WORK INSTRUCTIONS: Begin at the line that has "You are a GUI" and stop at the end of the items. Rewrite every item in that range, requests included, but shift each coordinate in the answers by -113 and leave the pictures out.

Data lines
__________________________________________________
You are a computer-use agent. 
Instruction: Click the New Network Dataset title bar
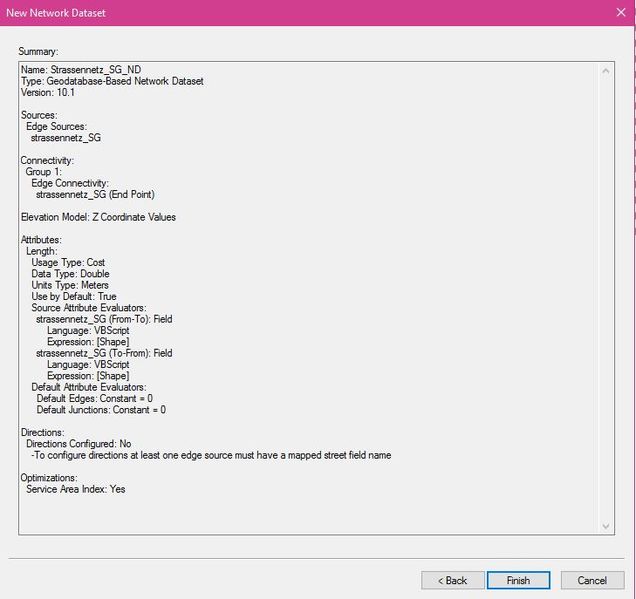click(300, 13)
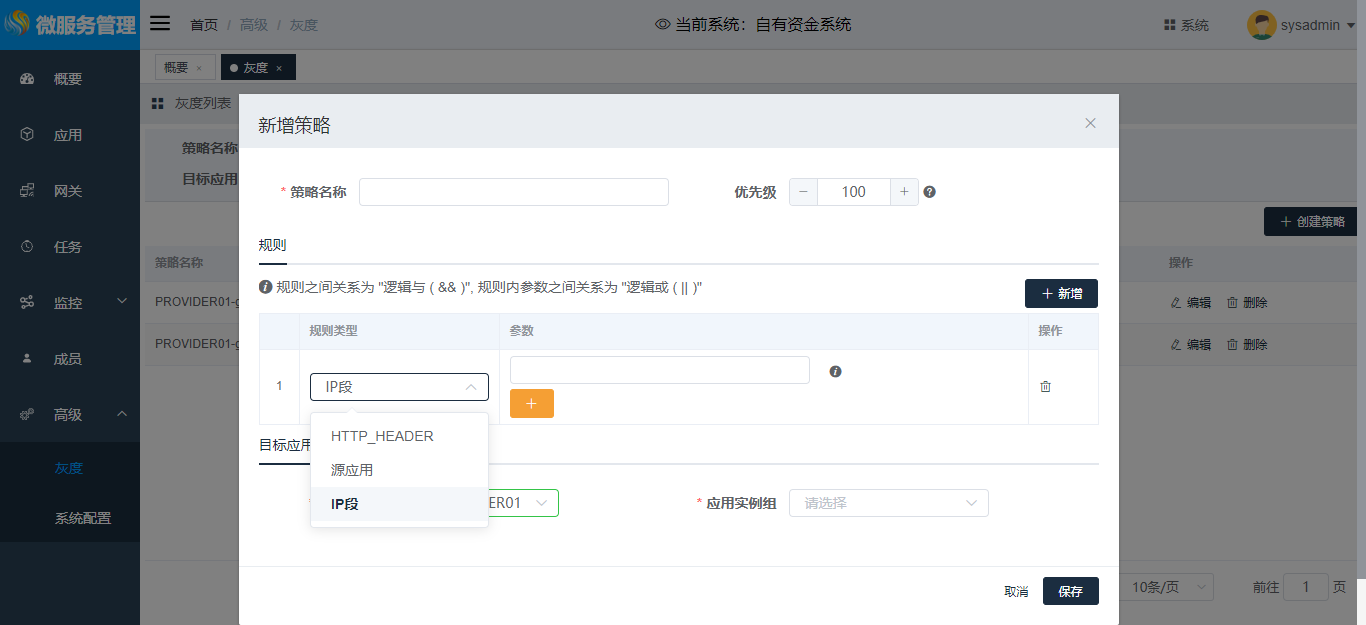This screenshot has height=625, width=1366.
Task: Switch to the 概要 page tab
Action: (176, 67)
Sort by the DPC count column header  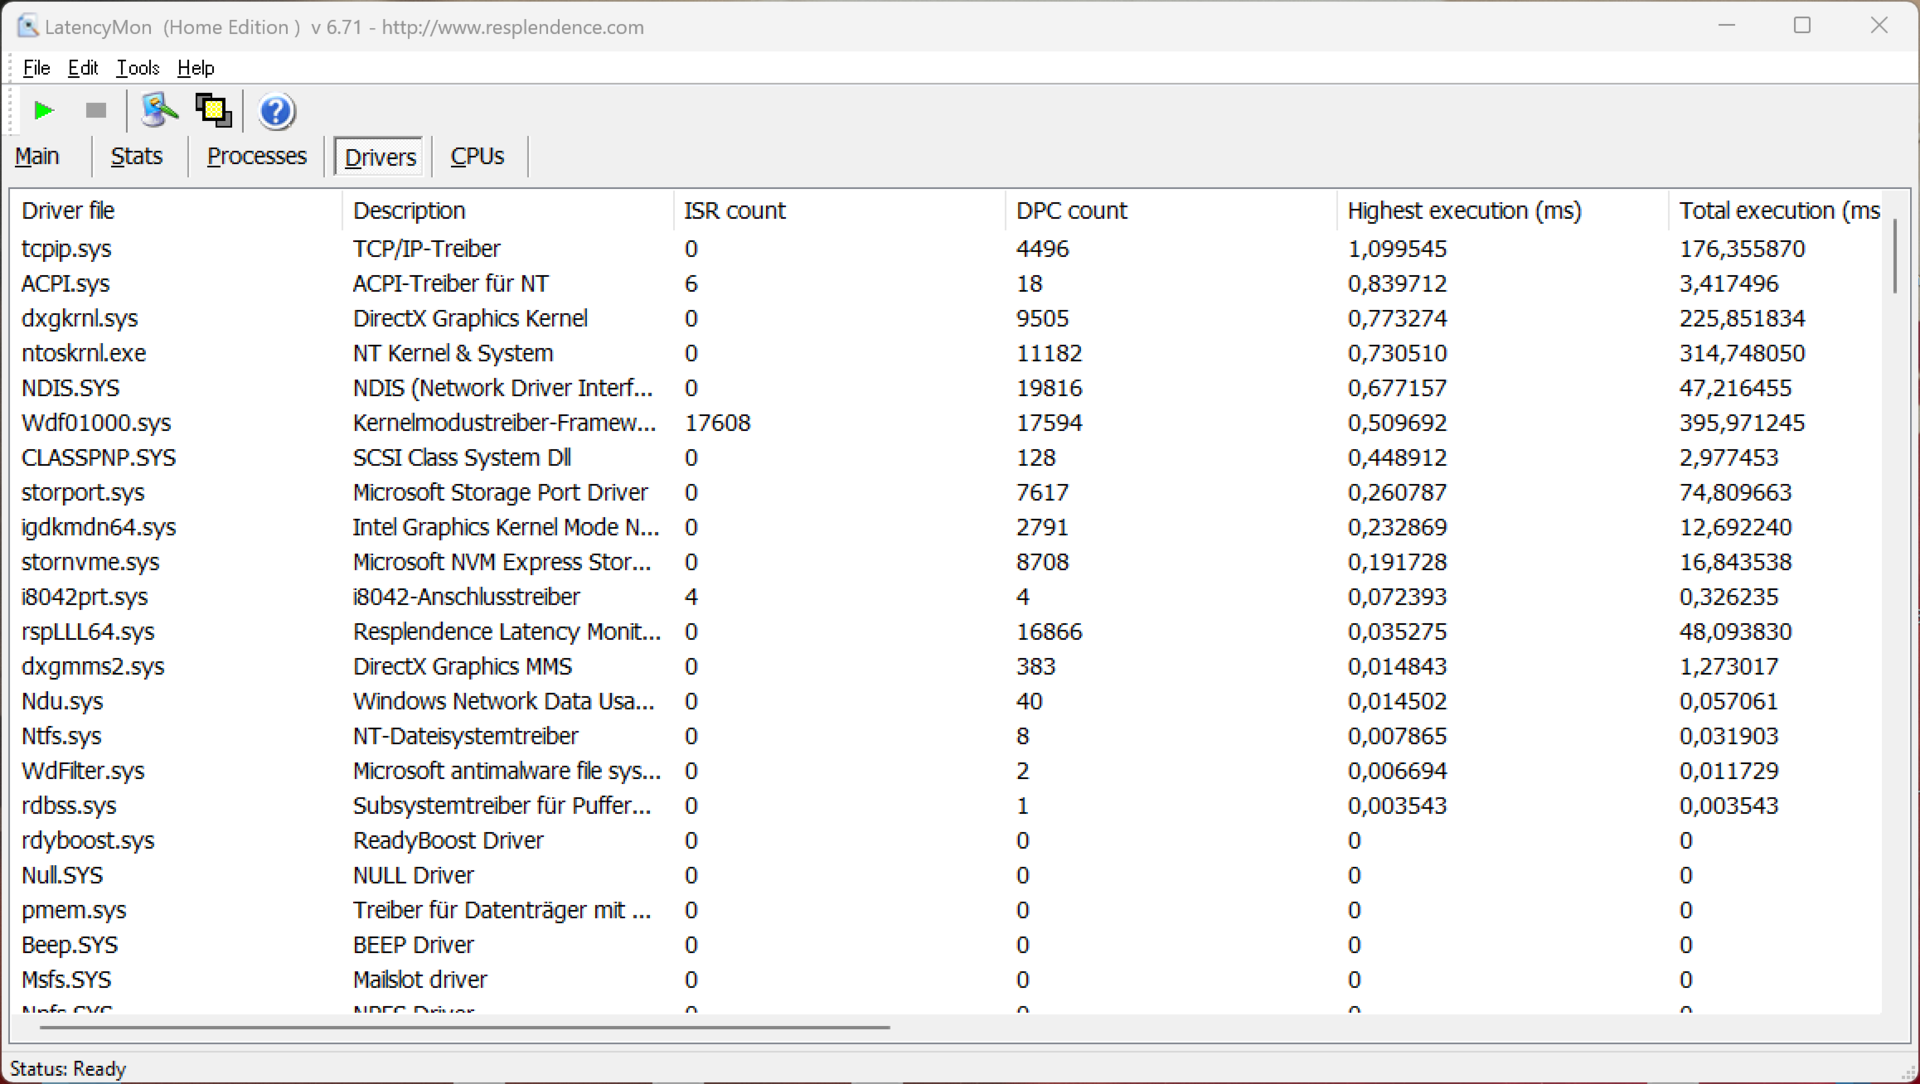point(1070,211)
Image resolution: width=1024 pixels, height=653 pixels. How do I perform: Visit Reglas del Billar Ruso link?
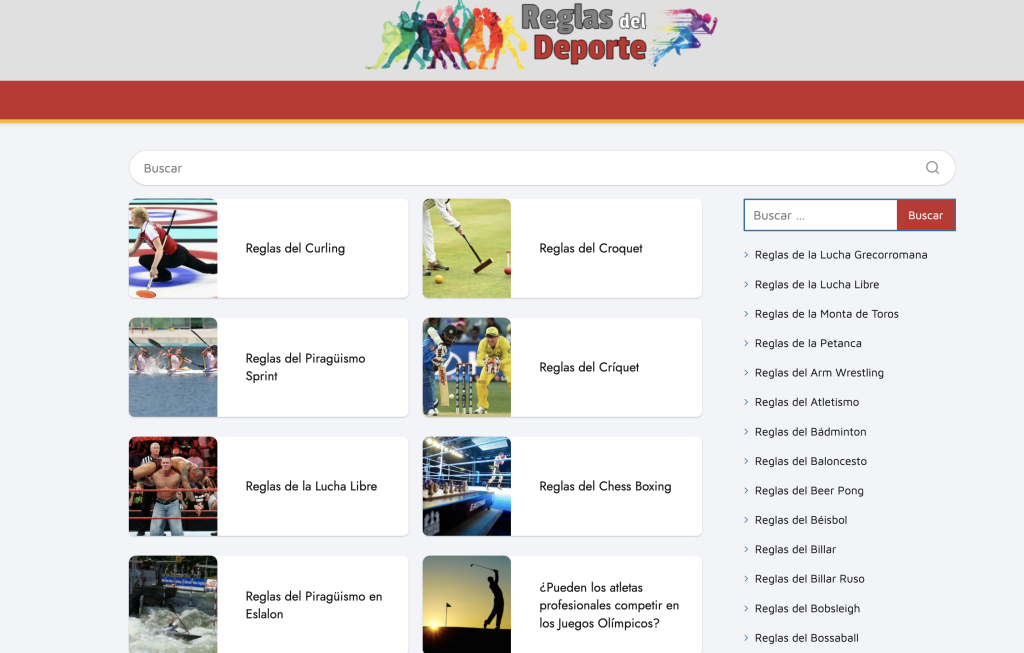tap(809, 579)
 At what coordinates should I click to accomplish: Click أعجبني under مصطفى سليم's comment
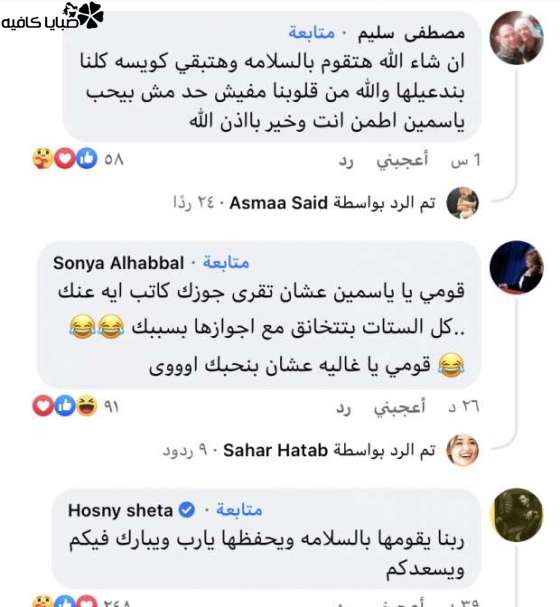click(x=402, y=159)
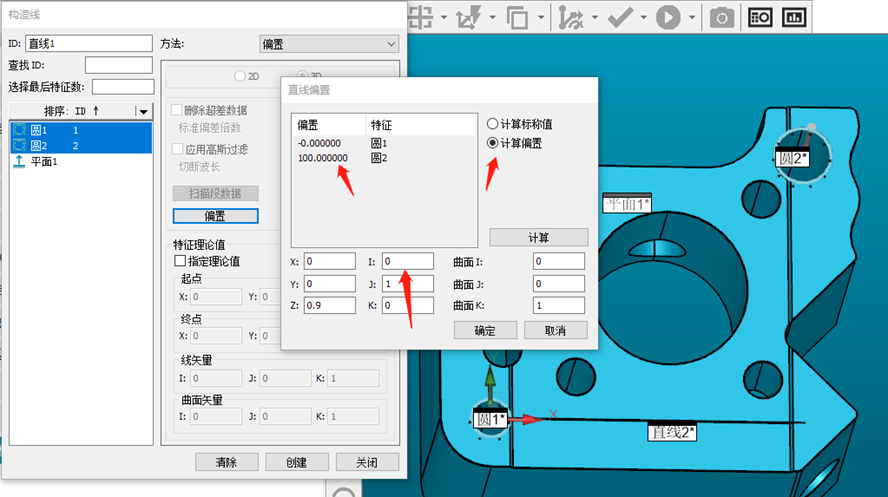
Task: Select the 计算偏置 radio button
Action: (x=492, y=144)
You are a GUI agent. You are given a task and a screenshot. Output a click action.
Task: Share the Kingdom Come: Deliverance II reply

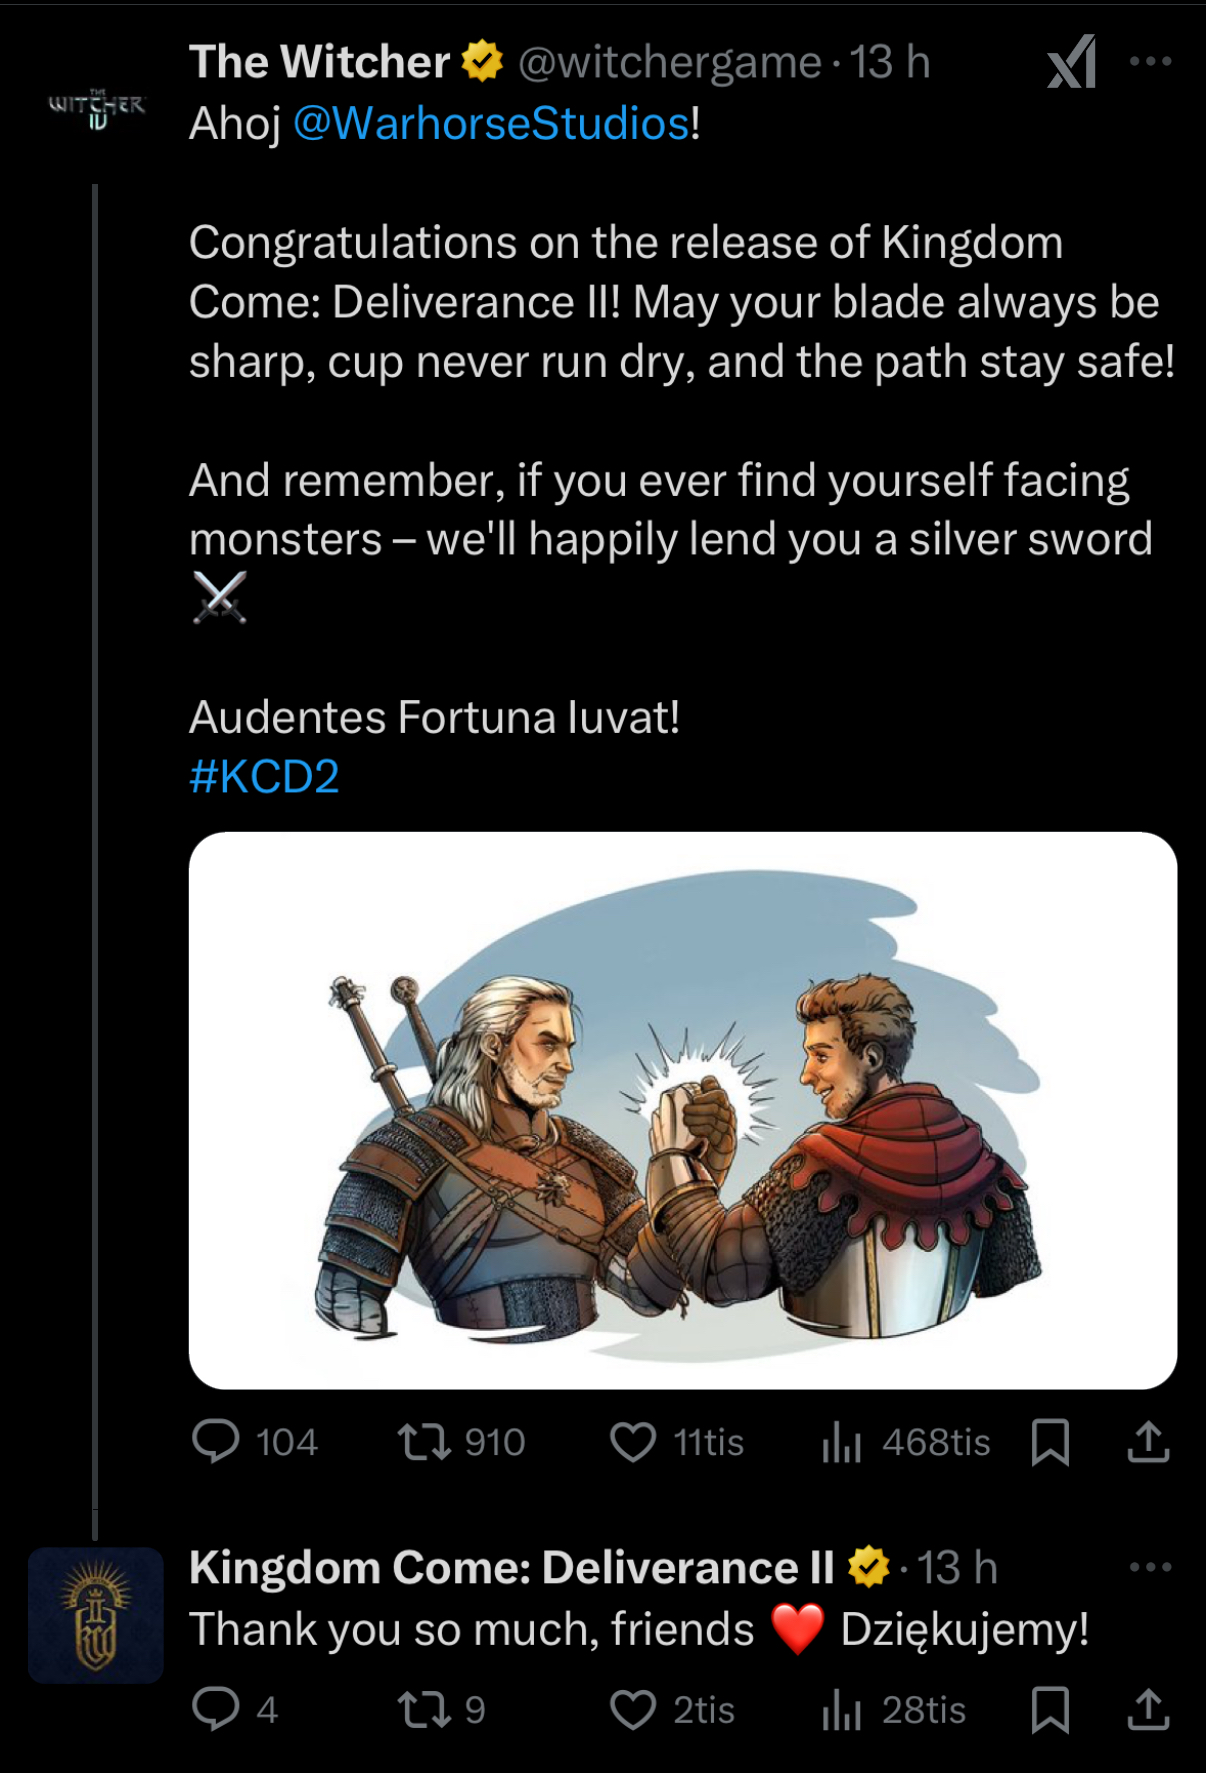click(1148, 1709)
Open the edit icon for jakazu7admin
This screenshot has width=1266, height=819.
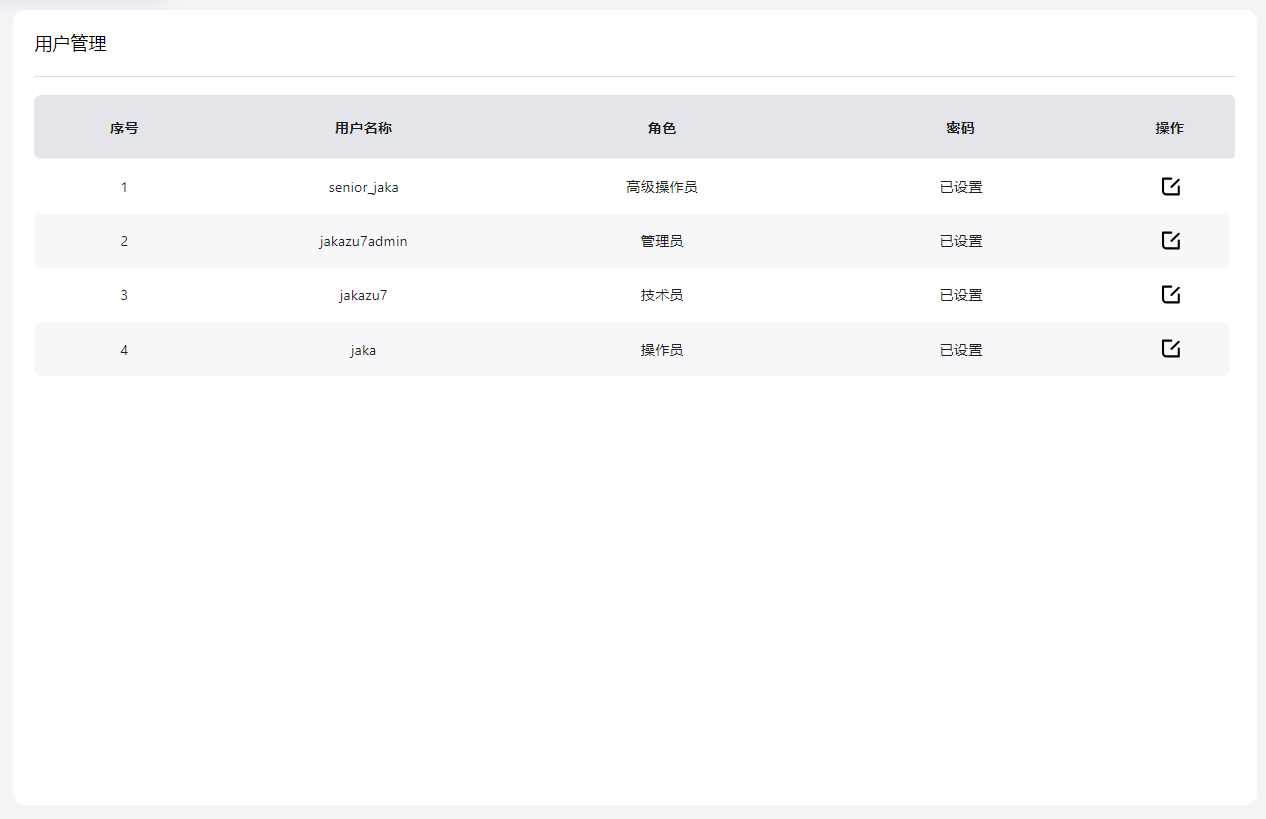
__________________________________________________
RESPONSE TO THIS EXERCISE:
You are a GUI agent. You are given a task and a screenshot. Output a click action.
Task: Share the Kingdom Come: Deliverance II reply

click(1035, 1596)
Open the edit icon for jakazu7admin
This screenshot has width=1266, height=819.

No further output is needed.